On 15 Jun 07, at 4:27 AM 15 Jun 07, Kenney Westerhof wrote:
Hi,
I'd like to ask that issues reported by PMC members and core
developers
get less strict reviews.
Well, you would most likely assign them to a version/component and
possibly assign them to yourself so they wouldn't end up in the
review pile. That category is really for incoming issues.
When I find an issue that's rather complex I usually describe
how to reproduce it, but I lack the time to write sample projects, at
least when reporting. When i get around to it I reproduce the issue
and fix
it in svn - I normally don't attach tests since I can commit in
core, and i think
that goes for more developers.
If you're keeping track that's fine but if you want anyone else to
work on it you need to be able to reproduce it. And you need to take
the sample project and turn it into tests or and IT.
Anyway, the incomplete resolution is fine, but closing them will
make them rather hard to find back. Maybe we could just assign
these issues to the
reporters instead, status to 'feedback' or 'incomplete', 'on hold'
or whatever.
The reporters will get email when it's closed and see the message.
In the future I'll try to attach the tests as I create the issue,
though that'll
take me 30 mins more and when I'm in time pressure I feel it's
better to report
the issue so it doesn't slip my mind, than to not do it at all
because of the high
overhead.
It makes you think about it. If you don't report with a project then
it's going to take someone else an hour to guess at the exact project
structure that caused the failure. I think what they do in Mylar
where creating a context is mandatory, and providing some form of
test so that the whole environment is setup to deal with the issue.
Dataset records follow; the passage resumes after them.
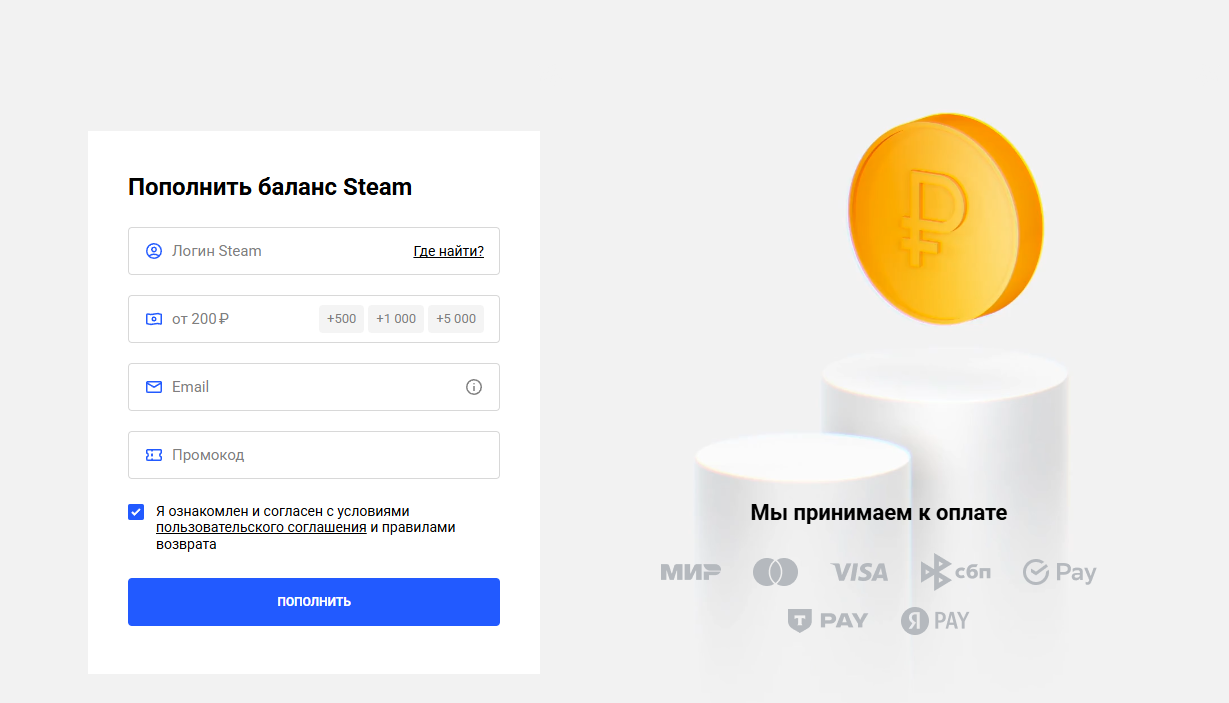Add 500 rubles with the +500 button
The height and width of the screenshot is (703, 1229).
[341, 319]
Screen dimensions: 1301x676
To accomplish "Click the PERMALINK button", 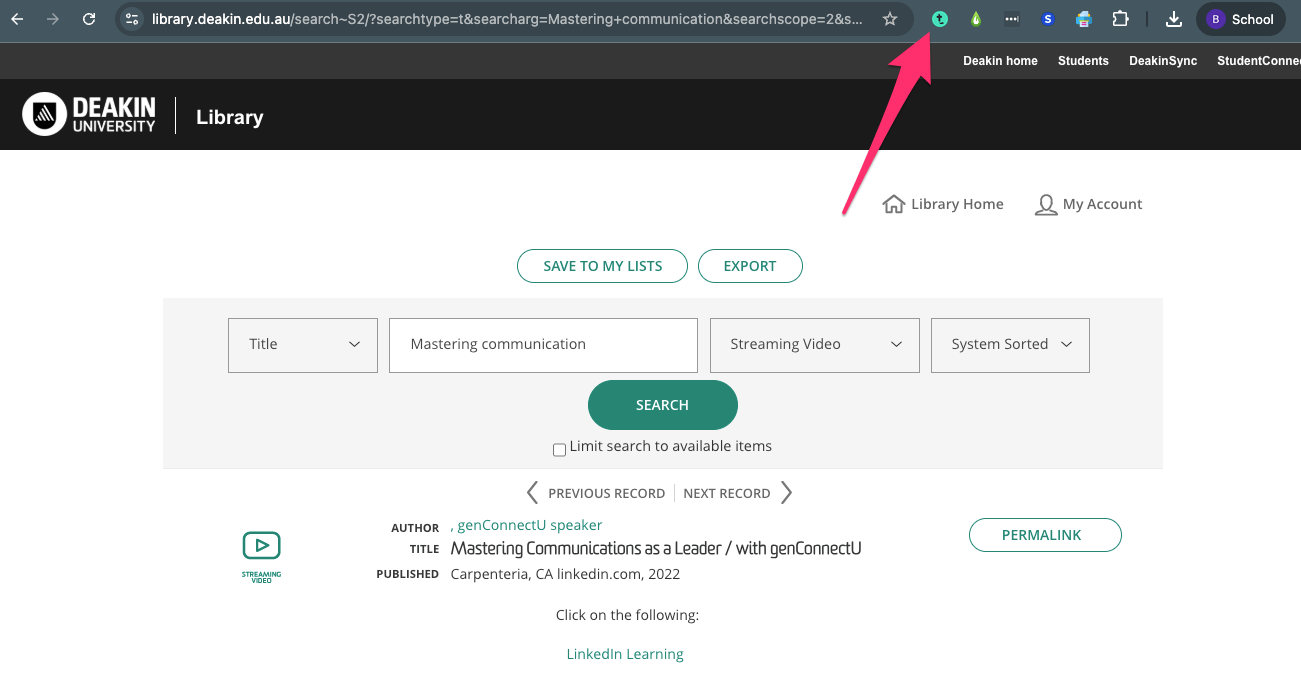I will (x=1045, y=535).
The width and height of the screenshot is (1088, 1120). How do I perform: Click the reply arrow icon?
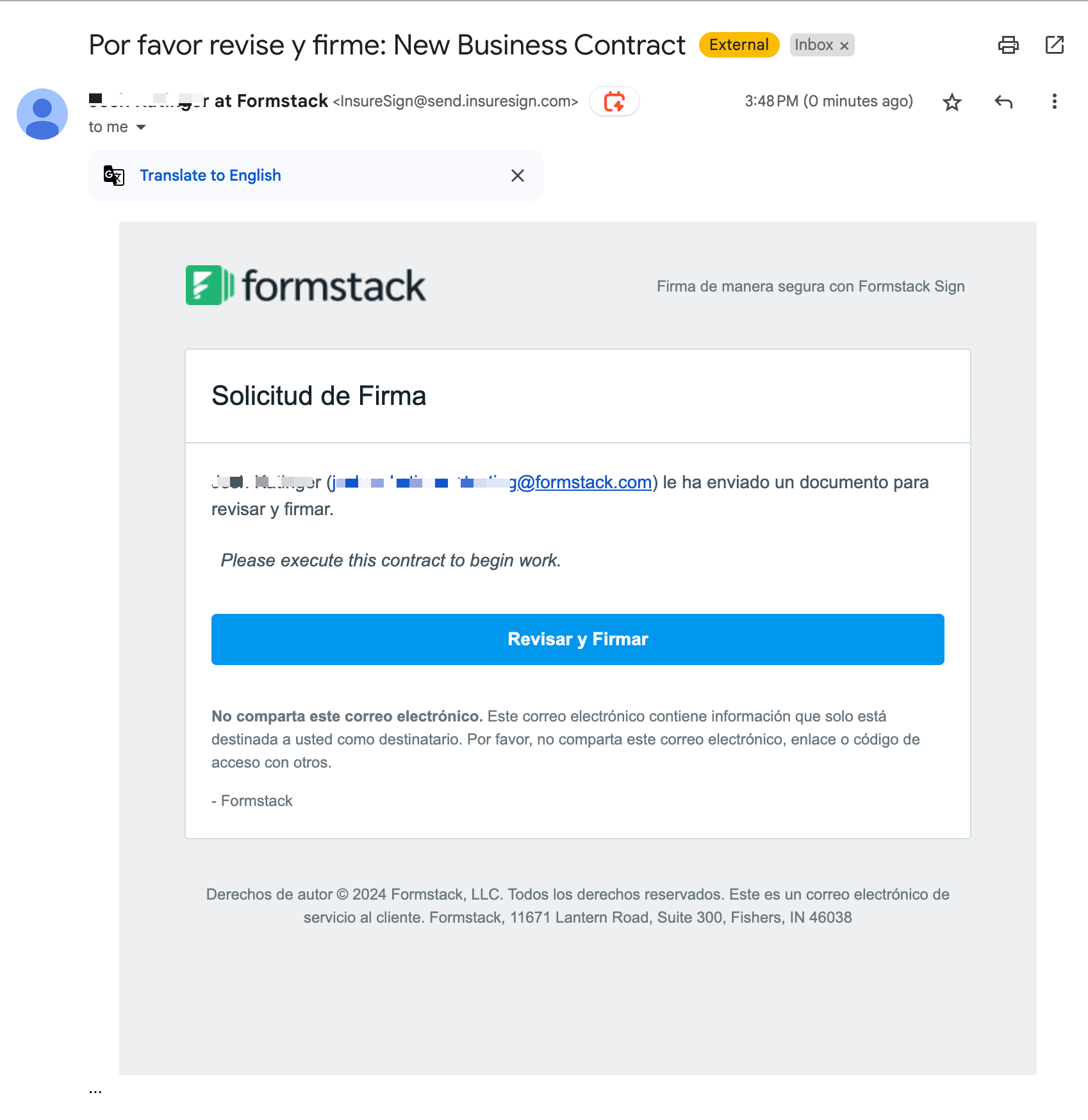pyautogui.click(x=1003, y=102)
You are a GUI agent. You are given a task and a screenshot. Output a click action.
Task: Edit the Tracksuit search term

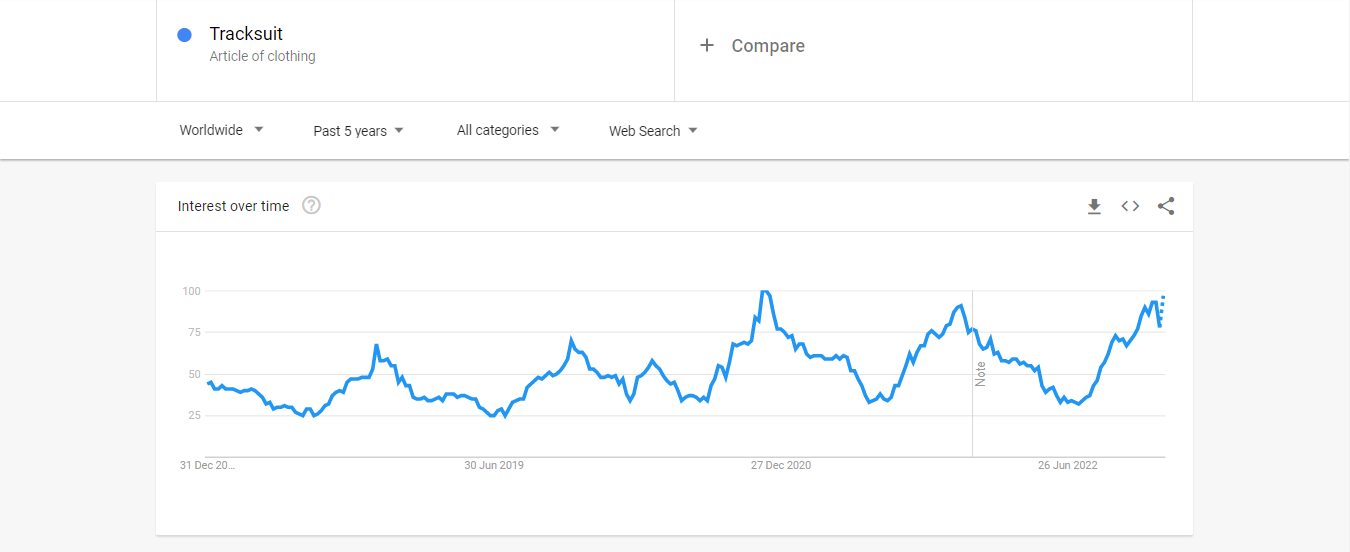pos(246,34)
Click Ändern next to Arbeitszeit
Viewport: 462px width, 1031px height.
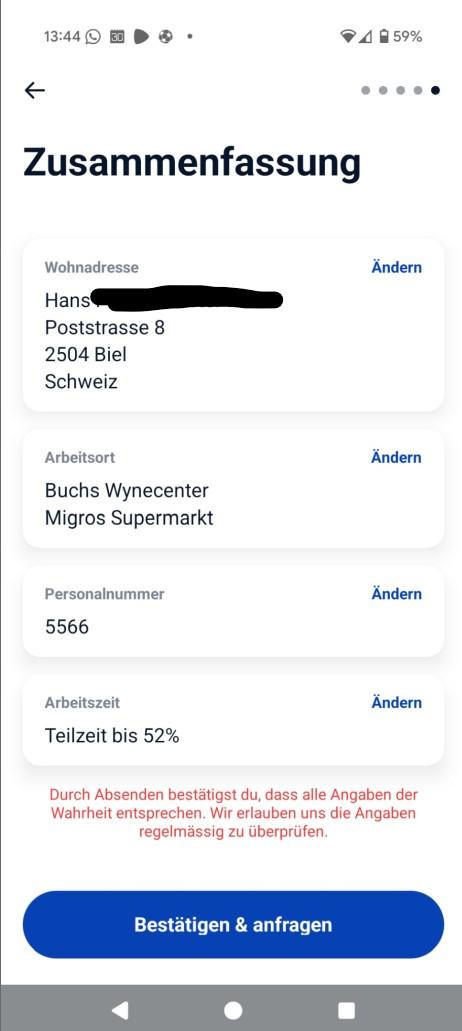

We're not quite there but trying to look at complete issues I now
feel is a waste of my time, and waste of anyone else's time trying to
fix an issue. The users who get attention will be those that make the
effort to provide us with tests. It's that simple. We don't have
infinite free time and at least will help those who make the effort
right now because we need the information.
Could we make this easier in the future? Absolutely, taking a
standard stack trace or specially formatted "core dump" that we can
read with a utility we could do at some point which might help us
pinpoint a problem very quickly but ultimately we need a project as a
basis for a test. Are we going to be more productive taking 10 issue
in a month with good samples and use cases, or a 100 crap issues that
provide almost nothing except a stack trace and a one liner. If
someone can't take the time to write a couple sentences and provide a
project I'm not looking at it.
wdyt?
-- Kenney
Jason van Zyl wrote:
Hi,
The 2.0.7 release will go out tomorrow, and in order to get some
decent vote feedback it would be good to clean up JIRA so that we
have an accurate 2.0.x list people can vote on for issues they
would like fixed in 2.0.8. I created a "Documentation" version so
that technical issues wouldn't be polluted by documentation
issues. I also created a "Reviewed Pending Version Assignment"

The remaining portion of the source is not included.